Stored items
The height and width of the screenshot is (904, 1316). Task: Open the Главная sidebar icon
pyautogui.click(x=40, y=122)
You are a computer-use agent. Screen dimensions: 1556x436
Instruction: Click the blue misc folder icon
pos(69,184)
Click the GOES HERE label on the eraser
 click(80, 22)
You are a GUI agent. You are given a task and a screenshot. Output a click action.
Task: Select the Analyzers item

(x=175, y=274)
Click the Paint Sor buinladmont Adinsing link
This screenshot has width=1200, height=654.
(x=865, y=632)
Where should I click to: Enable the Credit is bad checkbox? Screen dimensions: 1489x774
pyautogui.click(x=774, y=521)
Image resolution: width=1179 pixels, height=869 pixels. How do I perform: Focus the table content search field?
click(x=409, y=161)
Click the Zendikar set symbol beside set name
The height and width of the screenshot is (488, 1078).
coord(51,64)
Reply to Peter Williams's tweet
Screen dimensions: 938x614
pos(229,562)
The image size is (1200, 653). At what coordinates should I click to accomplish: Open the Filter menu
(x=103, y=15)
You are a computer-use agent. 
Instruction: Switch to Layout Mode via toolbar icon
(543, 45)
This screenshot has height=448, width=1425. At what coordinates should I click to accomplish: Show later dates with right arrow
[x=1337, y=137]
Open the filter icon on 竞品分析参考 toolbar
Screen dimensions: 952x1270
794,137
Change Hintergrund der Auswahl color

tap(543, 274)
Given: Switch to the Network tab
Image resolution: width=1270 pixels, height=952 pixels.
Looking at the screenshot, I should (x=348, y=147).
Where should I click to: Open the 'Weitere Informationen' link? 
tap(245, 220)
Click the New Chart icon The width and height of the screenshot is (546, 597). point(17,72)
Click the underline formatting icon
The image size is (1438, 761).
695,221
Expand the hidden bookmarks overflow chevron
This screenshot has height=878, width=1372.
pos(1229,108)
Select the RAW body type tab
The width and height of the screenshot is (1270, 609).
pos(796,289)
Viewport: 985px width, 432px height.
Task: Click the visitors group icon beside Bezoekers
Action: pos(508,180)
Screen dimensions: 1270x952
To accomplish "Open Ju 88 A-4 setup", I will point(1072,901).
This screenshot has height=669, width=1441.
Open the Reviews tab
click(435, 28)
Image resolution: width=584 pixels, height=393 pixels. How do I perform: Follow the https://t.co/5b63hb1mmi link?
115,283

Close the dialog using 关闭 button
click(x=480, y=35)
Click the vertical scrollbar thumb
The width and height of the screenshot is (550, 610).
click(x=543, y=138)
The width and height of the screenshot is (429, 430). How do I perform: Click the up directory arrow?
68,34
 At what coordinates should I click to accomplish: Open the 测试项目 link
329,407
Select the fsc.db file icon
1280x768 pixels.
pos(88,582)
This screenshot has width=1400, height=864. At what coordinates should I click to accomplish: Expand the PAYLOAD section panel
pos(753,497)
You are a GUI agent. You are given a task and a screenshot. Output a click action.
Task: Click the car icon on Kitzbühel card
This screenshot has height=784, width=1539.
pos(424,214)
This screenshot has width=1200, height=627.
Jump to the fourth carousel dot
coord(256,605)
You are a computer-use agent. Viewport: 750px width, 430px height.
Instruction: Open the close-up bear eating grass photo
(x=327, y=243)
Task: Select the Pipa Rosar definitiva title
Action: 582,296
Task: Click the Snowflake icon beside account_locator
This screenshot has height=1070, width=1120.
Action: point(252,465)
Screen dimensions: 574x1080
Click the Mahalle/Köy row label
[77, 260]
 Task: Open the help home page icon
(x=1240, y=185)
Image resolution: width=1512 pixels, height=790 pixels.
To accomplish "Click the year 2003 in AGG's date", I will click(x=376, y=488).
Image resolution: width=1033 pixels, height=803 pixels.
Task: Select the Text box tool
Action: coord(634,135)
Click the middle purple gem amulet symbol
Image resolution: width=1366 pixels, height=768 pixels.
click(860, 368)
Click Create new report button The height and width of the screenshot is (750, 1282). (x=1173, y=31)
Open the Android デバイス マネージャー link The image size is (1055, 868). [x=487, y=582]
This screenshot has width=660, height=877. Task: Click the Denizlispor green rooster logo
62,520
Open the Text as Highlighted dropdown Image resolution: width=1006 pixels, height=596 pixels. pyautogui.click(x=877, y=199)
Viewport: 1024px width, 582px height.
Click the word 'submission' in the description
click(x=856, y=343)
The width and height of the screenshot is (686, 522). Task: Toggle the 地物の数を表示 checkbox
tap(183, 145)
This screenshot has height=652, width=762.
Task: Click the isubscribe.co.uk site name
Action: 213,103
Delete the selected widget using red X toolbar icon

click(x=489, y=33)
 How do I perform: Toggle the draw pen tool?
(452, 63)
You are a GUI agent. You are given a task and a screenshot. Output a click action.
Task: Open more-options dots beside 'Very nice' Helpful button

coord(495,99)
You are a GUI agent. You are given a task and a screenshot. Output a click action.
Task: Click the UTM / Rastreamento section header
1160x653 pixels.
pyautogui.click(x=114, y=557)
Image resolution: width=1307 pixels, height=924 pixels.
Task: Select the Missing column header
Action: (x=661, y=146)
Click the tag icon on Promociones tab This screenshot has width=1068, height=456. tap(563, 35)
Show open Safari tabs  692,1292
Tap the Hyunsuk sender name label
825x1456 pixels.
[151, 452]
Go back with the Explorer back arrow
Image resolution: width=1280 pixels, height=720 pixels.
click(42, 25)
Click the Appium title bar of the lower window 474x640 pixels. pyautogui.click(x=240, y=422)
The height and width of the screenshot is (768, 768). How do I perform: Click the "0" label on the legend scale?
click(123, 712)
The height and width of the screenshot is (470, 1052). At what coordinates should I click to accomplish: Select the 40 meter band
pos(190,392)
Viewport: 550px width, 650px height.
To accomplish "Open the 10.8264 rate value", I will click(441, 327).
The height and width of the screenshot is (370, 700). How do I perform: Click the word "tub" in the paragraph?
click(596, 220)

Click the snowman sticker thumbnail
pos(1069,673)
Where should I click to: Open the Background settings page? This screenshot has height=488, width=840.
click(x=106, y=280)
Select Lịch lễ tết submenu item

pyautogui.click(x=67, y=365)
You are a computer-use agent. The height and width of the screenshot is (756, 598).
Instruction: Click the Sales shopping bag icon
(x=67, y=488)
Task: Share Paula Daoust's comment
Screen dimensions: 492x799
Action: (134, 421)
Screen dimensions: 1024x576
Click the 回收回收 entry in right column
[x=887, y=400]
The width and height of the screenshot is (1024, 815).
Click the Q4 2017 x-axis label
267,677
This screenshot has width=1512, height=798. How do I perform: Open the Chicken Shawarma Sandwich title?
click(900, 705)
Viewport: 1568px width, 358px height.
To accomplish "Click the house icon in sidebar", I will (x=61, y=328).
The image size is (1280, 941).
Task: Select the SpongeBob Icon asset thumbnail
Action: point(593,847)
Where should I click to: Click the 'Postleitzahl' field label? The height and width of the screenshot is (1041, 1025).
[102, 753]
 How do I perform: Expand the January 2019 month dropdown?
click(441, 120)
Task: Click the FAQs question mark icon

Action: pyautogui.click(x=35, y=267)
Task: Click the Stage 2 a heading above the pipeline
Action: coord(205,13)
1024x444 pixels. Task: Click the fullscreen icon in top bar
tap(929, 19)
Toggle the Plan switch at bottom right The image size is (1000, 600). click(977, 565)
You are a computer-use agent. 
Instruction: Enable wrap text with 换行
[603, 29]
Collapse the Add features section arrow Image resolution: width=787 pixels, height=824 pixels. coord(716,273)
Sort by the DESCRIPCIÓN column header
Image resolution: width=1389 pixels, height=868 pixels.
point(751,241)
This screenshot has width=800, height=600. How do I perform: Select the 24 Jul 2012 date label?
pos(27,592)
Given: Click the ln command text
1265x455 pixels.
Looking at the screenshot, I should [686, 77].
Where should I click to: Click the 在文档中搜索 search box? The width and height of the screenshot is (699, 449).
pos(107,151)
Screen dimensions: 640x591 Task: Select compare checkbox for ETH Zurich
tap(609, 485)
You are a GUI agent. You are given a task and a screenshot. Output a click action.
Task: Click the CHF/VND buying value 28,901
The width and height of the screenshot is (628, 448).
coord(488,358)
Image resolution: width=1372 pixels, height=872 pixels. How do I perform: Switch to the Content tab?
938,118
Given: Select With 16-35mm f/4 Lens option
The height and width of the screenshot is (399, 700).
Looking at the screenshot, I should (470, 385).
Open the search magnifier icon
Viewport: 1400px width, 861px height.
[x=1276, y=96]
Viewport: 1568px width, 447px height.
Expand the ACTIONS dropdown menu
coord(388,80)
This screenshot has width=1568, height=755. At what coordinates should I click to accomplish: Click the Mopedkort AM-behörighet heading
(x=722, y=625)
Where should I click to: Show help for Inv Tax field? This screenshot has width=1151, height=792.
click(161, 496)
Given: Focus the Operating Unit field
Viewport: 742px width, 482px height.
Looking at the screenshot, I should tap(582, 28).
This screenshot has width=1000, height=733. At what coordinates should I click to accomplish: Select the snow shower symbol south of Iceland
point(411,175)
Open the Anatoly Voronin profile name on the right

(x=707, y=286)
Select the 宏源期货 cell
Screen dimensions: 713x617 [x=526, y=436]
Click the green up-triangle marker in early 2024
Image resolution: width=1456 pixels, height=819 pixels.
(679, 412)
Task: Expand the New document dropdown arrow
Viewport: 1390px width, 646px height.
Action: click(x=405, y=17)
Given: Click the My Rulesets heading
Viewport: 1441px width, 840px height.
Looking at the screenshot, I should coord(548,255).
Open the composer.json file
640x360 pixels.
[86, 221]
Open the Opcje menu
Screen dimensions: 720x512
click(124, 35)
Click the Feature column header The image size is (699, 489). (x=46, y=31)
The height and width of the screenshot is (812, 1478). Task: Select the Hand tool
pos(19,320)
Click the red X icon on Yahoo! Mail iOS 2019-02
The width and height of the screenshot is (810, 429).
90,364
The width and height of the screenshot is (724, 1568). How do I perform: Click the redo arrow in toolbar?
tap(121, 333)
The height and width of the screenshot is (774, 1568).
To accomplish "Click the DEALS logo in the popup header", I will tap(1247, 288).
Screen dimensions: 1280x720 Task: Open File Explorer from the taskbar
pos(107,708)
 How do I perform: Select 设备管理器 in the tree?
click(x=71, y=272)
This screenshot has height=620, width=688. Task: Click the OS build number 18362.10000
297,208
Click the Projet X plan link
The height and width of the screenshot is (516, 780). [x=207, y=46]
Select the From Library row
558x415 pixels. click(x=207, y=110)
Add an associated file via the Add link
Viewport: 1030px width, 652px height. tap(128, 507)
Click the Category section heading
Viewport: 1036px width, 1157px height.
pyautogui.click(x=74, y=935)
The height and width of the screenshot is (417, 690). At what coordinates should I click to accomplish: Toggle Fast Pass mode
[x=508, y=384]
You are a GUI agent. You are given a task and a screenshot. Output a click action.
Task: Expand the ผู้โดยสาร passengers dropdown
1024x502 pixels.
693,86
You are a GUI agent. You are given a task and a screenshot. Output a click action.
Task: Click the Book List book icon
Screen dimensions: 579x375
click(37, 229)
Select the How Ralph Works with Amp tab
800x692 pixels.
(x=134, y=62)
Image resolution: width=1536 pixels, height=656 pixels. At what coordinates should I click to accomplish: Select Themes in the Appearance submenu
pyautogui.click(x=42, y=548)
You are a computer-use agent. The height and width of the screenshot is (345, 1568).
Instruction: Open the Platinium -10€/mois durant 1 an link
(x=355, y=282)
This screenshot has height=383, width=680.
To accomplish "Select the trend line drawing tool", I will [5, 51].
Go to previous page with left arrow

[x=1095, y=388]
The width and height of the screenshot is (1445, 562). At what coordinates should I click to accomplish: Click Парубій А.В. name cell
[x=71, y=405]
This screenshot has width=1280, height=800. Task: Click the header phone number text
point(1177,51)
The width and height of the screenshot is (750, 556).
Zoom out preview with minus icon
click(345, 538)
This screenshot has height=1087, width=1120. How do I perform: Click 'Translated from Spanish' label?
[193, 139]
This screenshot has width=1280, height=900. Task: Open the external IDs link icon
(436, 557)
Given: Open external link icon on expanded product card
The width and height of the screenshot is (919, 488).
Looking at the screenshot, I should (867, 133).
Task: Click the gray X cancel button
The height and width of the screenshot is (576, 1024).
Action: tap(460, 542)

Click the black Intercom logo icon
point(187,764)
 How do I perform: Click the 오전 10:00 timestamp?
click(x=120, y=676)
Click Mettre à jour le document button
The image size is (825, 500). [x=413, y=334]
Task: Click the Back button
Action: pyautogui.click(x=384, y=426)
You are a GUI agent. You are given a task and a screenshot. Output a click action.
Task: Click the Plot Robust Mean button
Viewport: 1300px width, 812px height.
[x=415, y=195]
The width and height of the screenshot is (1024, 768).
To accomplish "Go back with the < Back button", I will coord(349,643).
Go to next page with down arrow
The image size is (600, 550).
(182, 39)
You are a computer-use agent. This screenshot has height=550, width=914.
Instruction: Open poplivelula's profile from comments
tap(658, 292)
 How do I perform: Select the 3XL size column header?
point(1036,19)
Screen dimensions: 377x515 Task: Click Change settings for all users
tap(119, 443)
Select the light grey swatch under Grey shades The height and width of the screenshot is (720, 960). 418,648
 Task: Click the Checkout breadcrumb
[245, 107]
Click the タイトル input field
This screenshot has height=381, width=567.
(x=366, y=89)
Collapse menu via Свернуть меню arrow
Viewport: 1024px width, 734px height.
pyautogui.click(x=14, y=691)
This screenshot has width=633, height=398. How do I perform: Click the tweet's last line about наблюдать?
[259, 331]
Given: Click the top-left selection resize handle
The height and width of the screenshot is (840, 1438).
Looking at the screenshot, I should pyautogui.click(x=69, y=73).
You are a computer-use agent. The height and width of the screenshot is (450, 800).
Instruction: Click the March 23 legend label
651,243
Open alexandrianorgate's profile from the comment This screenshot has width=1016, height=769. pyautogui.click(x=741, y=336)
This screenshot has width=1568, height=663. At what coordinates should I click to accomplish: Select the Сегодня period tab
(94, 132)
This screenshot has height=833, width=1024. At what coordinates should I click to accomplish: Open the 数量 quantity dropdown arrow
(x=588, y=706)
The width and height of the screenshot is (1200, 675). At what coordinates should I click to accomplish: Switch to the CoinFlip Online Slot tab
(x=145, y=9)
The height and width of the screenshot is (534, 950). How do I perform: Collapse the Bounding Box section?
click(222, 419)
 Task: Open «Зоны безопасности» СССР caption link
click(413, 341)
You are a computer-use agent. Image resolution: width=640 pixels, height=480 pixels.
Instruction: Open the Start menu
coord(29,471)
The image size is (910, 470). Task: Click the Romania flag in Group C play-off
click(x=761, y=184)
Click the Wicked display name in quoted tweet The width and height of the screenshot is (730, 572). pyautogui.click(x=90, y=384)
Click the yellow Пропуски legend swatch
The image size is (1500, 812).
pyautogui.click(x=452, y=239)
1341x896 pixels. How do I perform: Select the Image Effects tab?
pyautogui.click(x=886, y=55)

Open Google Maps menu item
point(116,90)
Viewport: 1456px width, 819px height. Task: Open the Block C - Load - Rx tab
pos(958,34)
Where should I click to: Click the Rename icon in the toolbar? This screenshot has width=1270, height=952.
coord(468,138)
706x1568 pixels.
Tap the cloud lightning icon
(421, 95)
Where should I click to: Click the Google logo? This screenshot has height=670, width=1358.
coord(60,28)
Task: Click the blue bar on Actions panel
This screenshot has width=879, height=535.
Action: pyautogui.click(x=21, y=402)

# [Exercise goal]
Of all the entries above, repeat only the lines from the line that has "Expand the ACTIONS dropdown menu" to the line that has "Open the composer.json file", both lines included, exactly.

# [Solution to this problem]
Expand the ACTIONS dropdown menu
coord(388,80)
This screenshot has width=1568, height=755. At what coordinates should I click to accomplish: Click the Mopedkort AM-behörighet heading
(x=722, y=625)
Where should I click to: Show help for Inv Tax field? This screenshot has width=1151, height=792.
click(161, 496)
Given: Focus the Operating Unit field
Viewport: 742px width, 482px height.
Looking at the screenshot, I should tap(582, 28).
This screenshot has width=1000, height=733. At what coordinates should I click to accomplish: Select the snow shower symbol south of Iceland
point(411,175)
Open the Anatoly Voronin profile name on the right

(x=707, y=286)
Select the 宏源期货 cell
Screen dimensions: 713x617 [x=526, y=436]
Click the green up-triangle marker in early 2024
Image resolution: width=1456 pixels, height=819 pixels.
(679, 412)
Task: Expand the New document dropdown arrow
Viewport: 1390px width, 646px height.
Action: click(x=405, y=17)
Given: Click the My Rulesets heading
Viewport: 1441px width, 840px height.
Looking at the screenshot, I should coord(548,255).
Open the composer.json file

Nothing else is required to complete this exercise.